- Given task a -
Scale the listing by rewriting every line starting at the first line of the listing and ending at the line containing "tap(384, 267)". Keep the requests unchanged, but multiply each coordinate in the answers by 1.05 and round it to a whole number, with halves rounded up.

- Extract to read -
******************************
Calhoun County, Alabama

Welcome to the Environmental and Enforcement Office


The Calhoun County Enforcement Office was established on January 1, 2000 by your Calhoun County Commission. The initial purpose for establishing this office was to provide Calhoun County with a work force “Litter Control” to remove unsightly litter, and illegal dumps from the county highways, byways, and public areas. Over the years, the office has expanded its duties into areas similar to that of code enforcement in other counties. To date this office is responsible for Environmental Enforcement regarding Alabama’s Solid Waste Laws, Criminal littering, Calhoun County’s “Public Nuisance Law” , Mosquito Control, and the processing and assignment of Court Ordered Community Service. The Calhoun County Enforcement Office is located in the Calhoun County Administration Building, 1702 Noble St., Anniston, AL. 36201.

Office Hours are from 8:00am until 4:30pm Monday - Friday.

PH: 256-241-2942

The County Enforcement Office is closed on recognized holidays.
******************************
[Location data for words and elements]

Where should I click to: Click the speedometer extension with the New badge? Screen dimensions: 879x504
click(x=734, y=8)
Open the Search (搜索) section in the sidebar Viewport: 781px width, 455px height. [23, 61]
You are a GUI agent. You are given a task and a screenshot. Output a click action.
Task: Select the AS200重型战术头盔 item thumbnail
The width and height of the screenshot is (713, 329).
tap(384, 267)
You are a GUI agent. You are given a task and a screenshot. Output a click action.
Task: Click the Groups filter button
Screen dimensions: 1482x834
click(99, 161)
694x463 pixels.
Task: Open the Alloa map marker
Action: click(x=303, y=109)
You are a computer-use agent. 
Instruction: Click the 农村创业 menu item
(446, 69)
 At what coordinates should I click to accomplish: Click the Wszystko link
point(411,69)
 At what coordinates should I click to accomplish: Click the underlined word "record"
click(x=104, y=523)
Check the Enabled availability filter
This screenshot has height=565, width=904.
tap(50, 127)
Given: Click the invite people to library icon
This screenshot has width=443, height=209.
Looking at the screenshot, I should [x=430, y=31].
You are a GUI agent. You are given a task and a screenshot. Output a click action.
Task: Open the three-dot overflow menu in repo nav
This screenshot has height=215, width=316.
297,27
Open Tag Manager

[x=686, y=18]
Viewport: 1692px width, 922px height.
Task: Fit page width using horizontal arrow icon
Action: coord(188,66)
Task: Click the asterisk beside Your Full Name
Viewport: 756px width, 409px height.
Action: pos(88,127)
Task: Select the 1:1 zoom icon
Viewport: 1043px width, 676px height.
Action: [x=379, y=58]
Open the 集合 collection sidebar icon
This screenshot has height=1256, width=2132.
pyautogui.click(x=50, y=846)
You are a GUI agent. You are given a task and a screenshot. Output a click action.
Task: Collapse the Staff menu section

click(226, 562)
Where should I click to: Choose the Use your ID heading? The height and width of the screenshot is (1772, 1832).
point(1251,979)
******************************
- Given task b -
Return the passage from the Calhoun County enforcement office page starting at "The Calhoun County Enforcement Office was" and ending at "St., Anniston, AL. 36201.", copied word for word.

- Task response a -
Where should I click to: Click the speedometer extension with the New badge? Screen dimensions: 879x504
click(x=771, y=8)
Open the Search (搜索) section in the sidebar Viewport: 781px width, 455px height. [24, 64]
You are a GUI agent. You are given a task and a screenshot. Output a click action.
Task: Select the AS200重型战术头盔 item thumbnail
The width and height of the screenshot is (713, 329).
tap(403, 280)

- Task response b -
The Calhoun County Enforcement Office was established on January 1, 2000 by your Calhoun County Commission. The initial purpose for establishing this office was to provide Calhoun County with a work force “Litter Control” to remove unsightly litter, and illegal dumps from the county highways, byways, and public areas. Over the years, the office has expanded its duties into areas similar to that of code enforcement in other counties. To date this office is responsible for Environmental Enforcement regarding Alabama’s Solid Waste Laws, Criminal littering, Calhoun County’s “Public Nuisance Law” , Mosquito Control, and the processing and assignment of Court Ordered Community Service. The Calhoun County Enforcement Office is located in the Calhoun County Administration Building, 1702 Noble St., Anniston, AL. 36201.